For Immediate Release
February 5, 2008
Contact: Kristina Johnson (415) 977-5619
Bush Administration To Open Polar Bear Sea to Oil Drilling
Decision to Allow Drilling Ignores Threats to Alaska Natives, Polar Bears
Anchorage, AK- In spite of controversy, court challenges, and broad local opposition, the U.S. Department of Interior’s Minerals Management Service is expected to move forward tomorrow with an oil and gas lease sale for drilling in the Chukchi Sea. The Chukchi Sea, one of Alaska’s Polar Bear Seas, is home to roughly one-tenth of the world’s polar bears, as well as walruses and endangered whales. Native villages along Alaska’s North Slope rely on the sea for cultural and nutritional subsistence.

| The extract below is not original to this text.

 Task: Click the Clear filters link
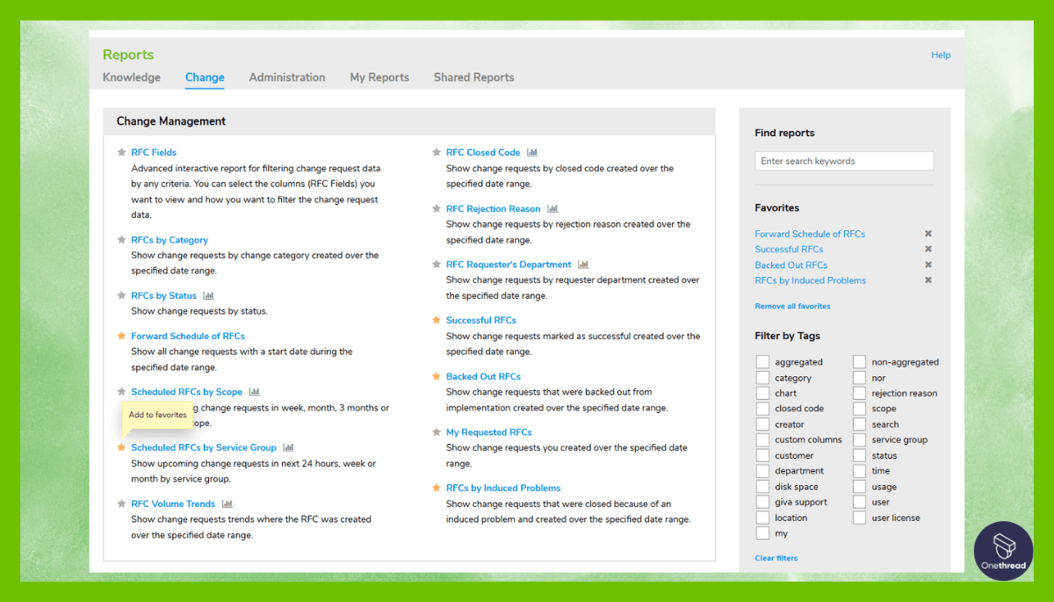click(776, 557)
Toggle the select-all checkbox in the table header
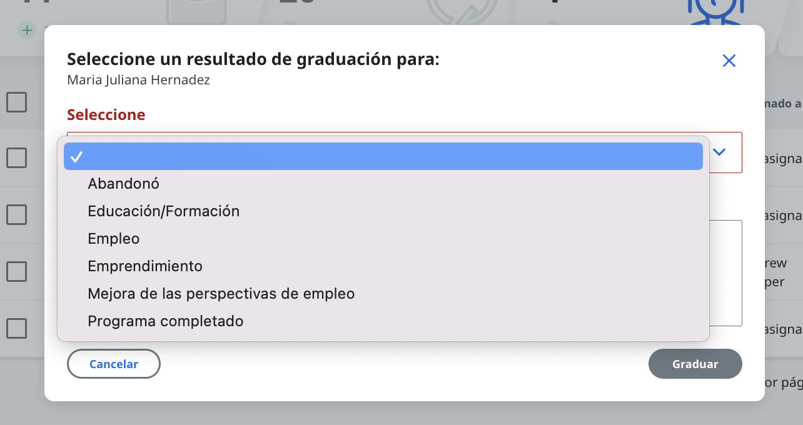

The Chukchi lease sale has been mired in controversy, with members of Congress calling for a halt. A broad coalition of conservation groups and Alaska Natives are challenging the sale in court, based on the agency’s failure to adequately assess the impacts of drilling in the fragile marine habitat. Impacts include seismic testing, tanker traffic, the use of ice-breaking vessels, and the ever present threat of an oil spill.
Controversy escalated in early January, when the Interior Department’s Fish and Wildlife Service missed a court-ordered deadline to decide whether or not to list the polar bear as "threatened" under the Endangered Species Act. The agency said it was postponing its decision for roughly one month--enough time to allow tomorrow’s lease sale to move forward first.
"It’s outrageous that the Interior Department is moving forward with drilling in the Chukchi Sea," said Sierra Club executive director Carl Pope. "The agency based its decision on unrealistic and incomplete information, ignoring scientists’ warnings about the hazards of drilling, and the fact that the local polar bears are still under consideration for endangered species protections. In light of all of the unanswered questions and agency missteps, this drilling should not be taking place at all."
"The Interior Department is in such a rush to open the fragile waters of the Arctic’s Polar Bear Seas to drilling that it has not fully considered what a major oil spill would do," Pope said. "There is no way to clean up an oil spill in the Arctic’s broken sea ice. Even in calm, open water, you can never fully clean up a spill, no matter how good your response is."
"We are talking about the part of America that is being hit hardest by global warming. The sea ice polar bears rely on is melting at an alarming rate. Instead of doing everything possible to protect the Arctic and its wildlife, the Bush administration has decided to throw one more hurdle into the mix."
"The Interior Department is supposed to be a steward of America's wildlife. Judging from this decision, it is failing miserably at that charge."